Here are ten down and dirty things to know:

  1. S-corporations pass the tax burden for corporate income, losses, deductions and credits through to their shareholders. Shareholders in turn report these incomes and losses as ordinary income on their personal tax returns. This allows the corporation to avoid double taxation.
  2. S-corporation status can reduce self-employment taxes for shareholder-owners. However, shareholder-employees must receive a “reasonable salary” reported on a W-2 and are subject to FICA taxes. Failure to pay a reasonable salary could result in severe penalties and back taxes.Blog Feature Image S CORP
  3. Corporate officers are considered employees, and S-corporations must comply with all employment laws regarding these employees, including paying payroll taxes, federal and state income taxes, FICA, worker’s compensation and unemployment taxes.
  4. All S-corporation profits, losses and credits, etc. are allocated according to the percentage of shareholder ownership. If you own 62% of the stock, you are responsible for 62% of the income, losses, etc.
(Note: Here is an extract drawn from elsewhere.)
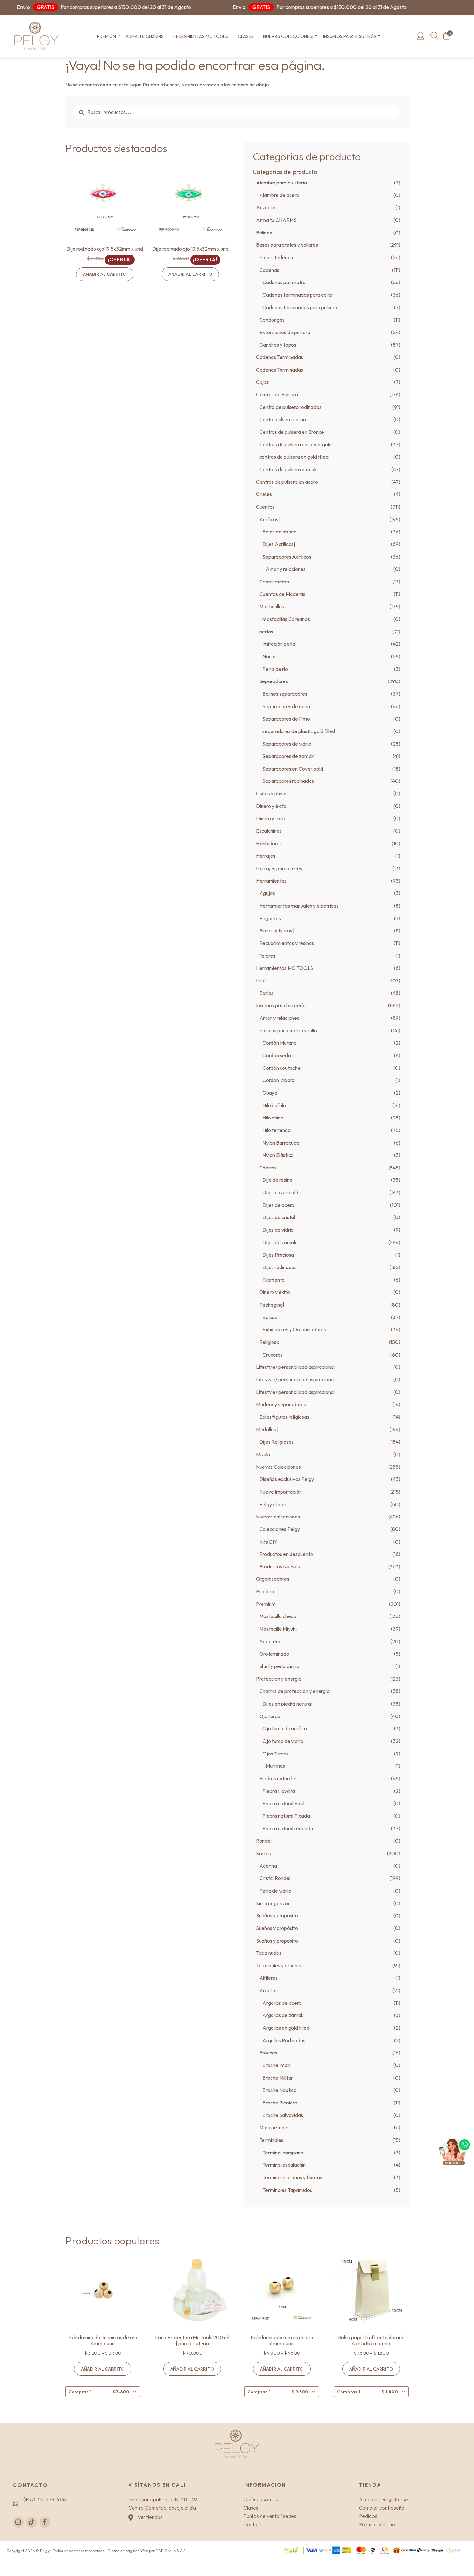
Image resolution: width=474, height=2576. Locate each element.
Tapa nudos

  5. An S-corporation can own 80% of the stock of a C-corporation, but unlike a C-corporation, an S corporation is not eligible for a dividends received deduction (DRD). That means if an S-corporation owns shares of stock in a C-corp which then distributes dividends to the S-corp as a shareholder, the S-corp cannot receive a tax deduction like another C-corporation would.
  6. S-corporations’ charitable contributions are not limited to the same 10 percent of taxable income limitation as C-corporations.
  7. Shareholders pay tax on S-corp income even if they do not receive a cash distribution.
  8. If distributions to shareholders exceed a shareholder’s basis, the excess will be taxed as capital gains.
  9. S-corporations may have to pay excise taxes on things like motor fuel and highway usage by trucks.
  10. Taxability of distributions from an S-corporation that has always been an S-corporation is different than that of a C-corporation that has been converted to an S-corporation.

Corporate taxes are complex, so be sure to consult with your favorite CPA and/or attorney for advice.